GOAL OF THE EXERCISE »
Exact repetition of the data is the whole task.

BEGIN THE RECORDS

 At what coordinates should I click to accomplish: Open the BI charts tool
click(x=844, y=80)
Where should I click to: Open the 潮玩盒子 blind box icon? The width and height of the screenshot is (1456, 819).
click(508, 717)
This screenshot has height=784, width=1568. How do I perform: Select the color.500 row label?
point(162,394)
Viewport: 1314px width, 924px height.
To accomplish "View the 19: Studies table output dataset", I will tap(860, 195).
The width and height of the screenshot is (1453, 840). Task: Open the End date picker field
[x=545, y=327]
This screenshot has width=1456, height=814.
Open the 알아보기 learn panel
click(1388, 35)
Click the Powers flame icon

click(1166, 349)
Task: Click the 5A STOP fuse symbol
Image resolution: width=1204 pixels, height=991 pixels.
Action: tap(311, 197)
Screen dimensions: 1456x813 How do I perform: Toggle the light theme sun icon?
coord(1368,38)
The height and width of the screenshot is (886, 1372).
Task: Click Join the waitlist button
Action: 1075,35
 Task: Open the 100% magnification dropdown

END THE RECORDS

ANSWER BOX »
 At what coordinates should I click to accomplish: Open the BI charts tool
click(x=844, y=80)
Where should I click to: Open the 潮玩盒子 blind box icon? The width and height of the screenshot is (1456, 819).
click(508, 717)
This screenshot has height=784, width=1568. How do I perform: Select the color.500 row label?
point(162,394)
Viewport: 1314px width, 924px height.
To accomplish "View the 19: Studies table output dataset", I will tap(860, 195).
The width and height of the screenshot is (1453, 840). Task: Open the End date picker field
[x=545, y=327]
This screenshot has width=1456, height=814.
Open the 알아보기 learn panel
click(1388, 35)
Click the Powers flame icon

click(1166, 349)
Task: Click the 5A STOP fuse symbol
Image resolution: width=1204 pixels, height=991 pixels.
Action: tap(311, 197)
Screen dimensions: 1456x813 How do I perform: Toggle the light theme sun icon?
coord(1368,38)
The height and width of the screenshot is (886, 1372).
Task: Click Join the waitlist button
Action: 1075,35
 Task: Open the 100% magnification dropdown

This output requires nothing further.